Figure 1 shows the comovements between the Ghana and Nigeria 5-year bond yield (ask-bid price) with three cryptocurrencies’ returns from January 2021 to October 2022. Figure 1 shows that bonds have short-, medium-, and long-term nexuses with cryptocurrencies. In the in-phase (positive comovement), as shown by the arrows, an increase in the value of cryptocurrency is related to an increase in the number of bonds. Furthermore, positive comovements between bonds (Ghana & Nigeria) and cryptocurrencies occur for BTC (14/06/2021 and 1/11/2021) and ETH (1/11/2021). The degree of relatedness between bonds and cryptocurrencies indicates the practical impossibility of using the WAMZ frontier bond as a hedging proxy or diversifier for said cryptocurrencies (BTC and ETH) and vice versa. Since positive correlations have no diversification advantage as far as building portfolios is concerned, investors will need to observe trends and periods that provide negative correlations or fewer movements between bonds and their crypto counterparts to find diversification, hedging, and safe heaven equilibriums. Advisably, between the BTC and ETH cryptocurrencies and the bonds under review depending on the market conditions.

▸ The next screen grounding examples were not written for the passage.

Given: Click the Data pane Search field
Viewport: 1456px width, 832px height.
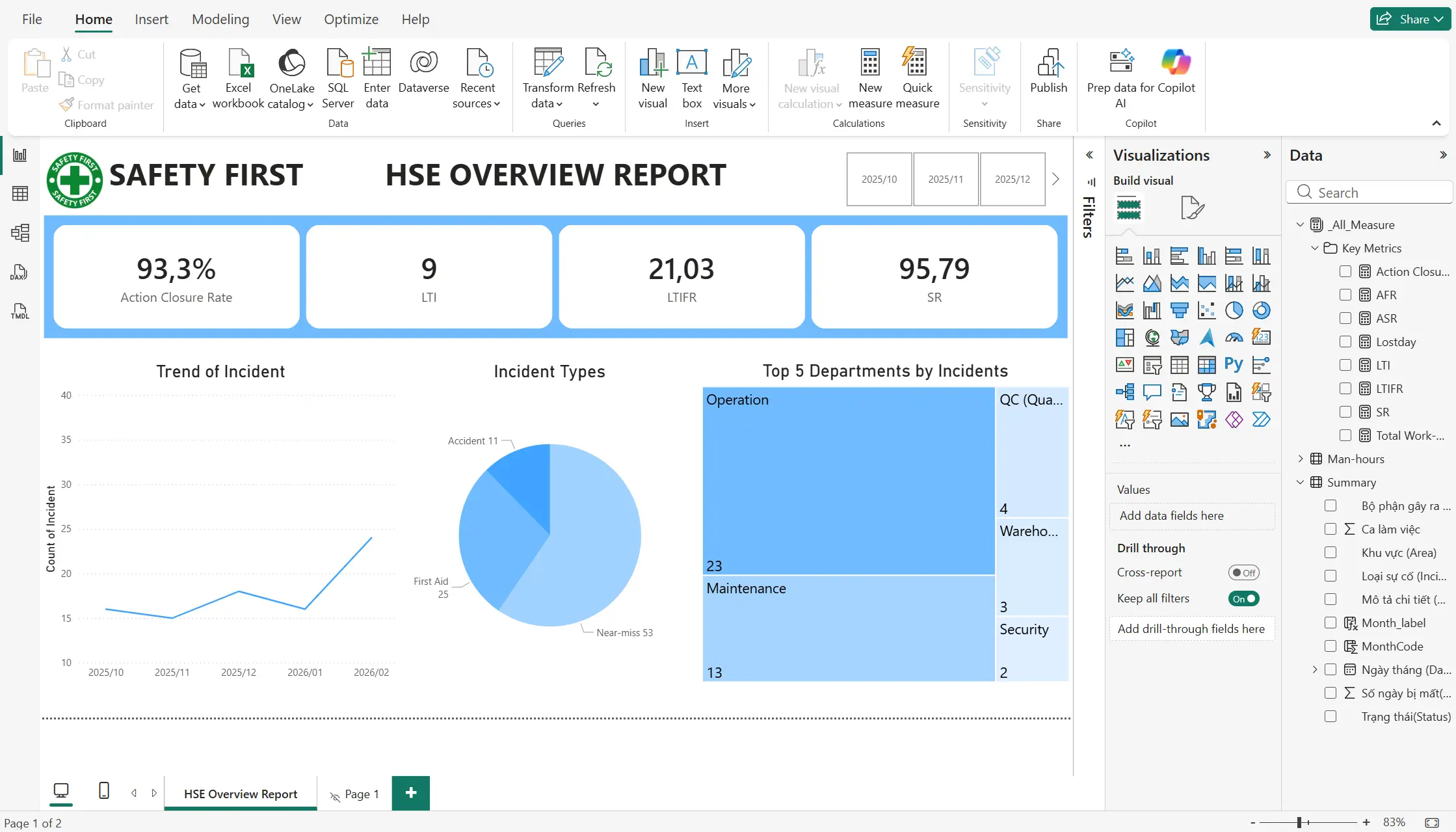Looking at the screenshot, I should [1370, 193].
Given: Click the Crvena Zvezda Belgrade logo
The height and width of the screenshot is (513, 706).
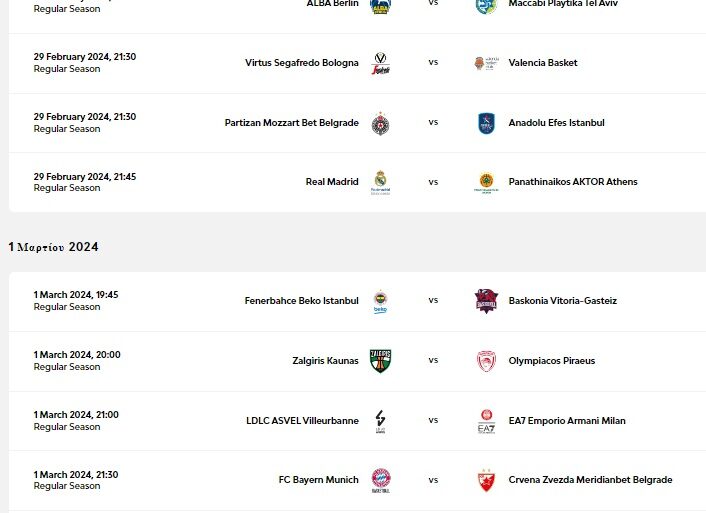Looking at the screenshot, I should click(486, 480).
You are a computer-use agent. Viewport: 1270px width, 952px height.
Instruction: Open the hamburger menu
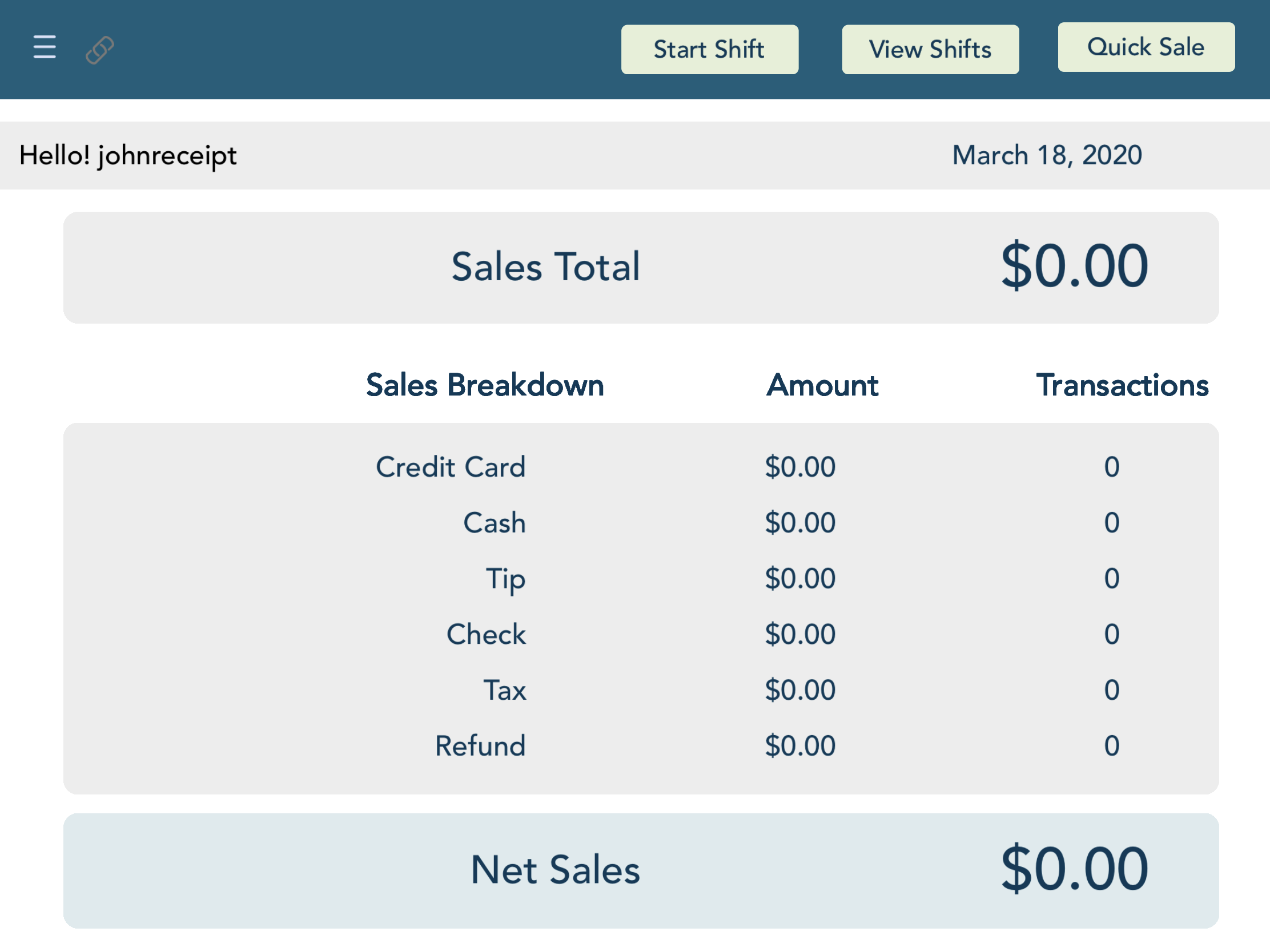pyautogui.click(x=44, y=47)
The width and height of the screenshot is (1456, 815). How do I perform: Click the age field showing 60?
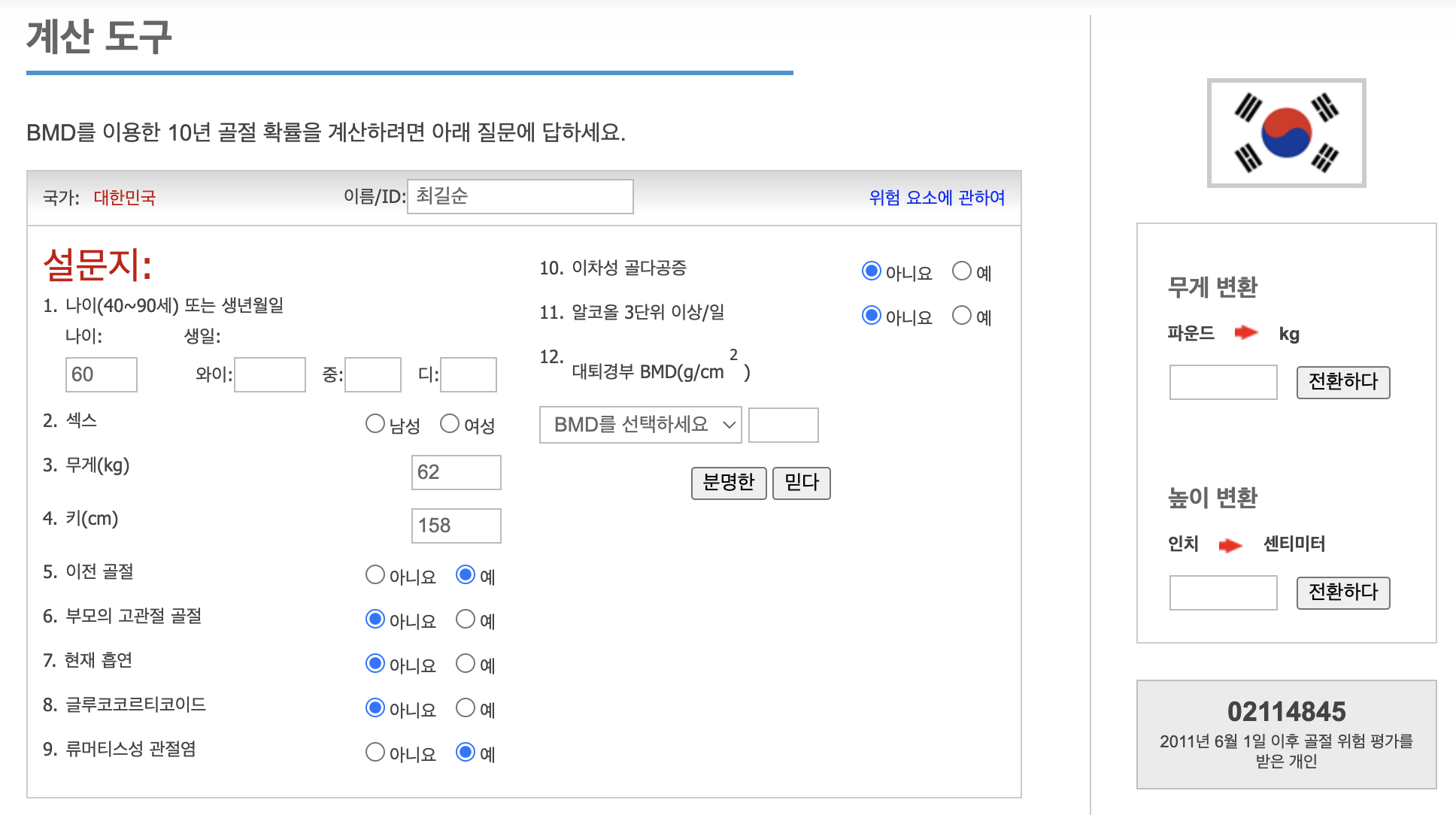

The negative correlation (anti-phase) between bonds and cryptocurrencies indicates that cryptocurrencies can act as safe havens for most frontier bonds under turbulent market conditions. By inference, the negative comovements among the dependent and the independent variables indicate that bonds may serve as a hedging proxy for cryptocurrencies that occur in the middle of 2022, which confirms Baur & Lucey’s (2010) assertion. It was observed that the preceding era of 2021 had limited interdependencies between bonds and cryptocurrencies. Kristoufek (2020), Gurdgiev and O’Loughlin (2020), and Rubbaniy, Khalid et al. (2021) posited in their research that during the era of uncertainty within financial markets, the safe heaven property of most securities is eliminated; therefore, the above results confirm these earlier findings. According to Baur & Lucey (2010), investors may benefit from diversification when the portfolio is very well built. Figure 1 further illustrates the potential of diversification gains for investors who hold different cryptocurrencies, such as BTC, ETH, and USDT, over a longer time horizon with effective risk management strategies and frequencies over time.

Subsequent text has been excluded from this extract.